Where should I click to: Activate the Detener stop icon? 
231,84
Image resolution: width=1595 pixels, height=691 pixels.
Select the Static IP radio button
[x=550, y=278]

----

Each line above must be returned exactly as written.

Output for this exercise:
Where should I click to: Activate the Detener stop icon? 
231,84
Image resolution: width=1595 pixels, height=691 pixels.
Select the Static IP radio button
[x=550, y=278]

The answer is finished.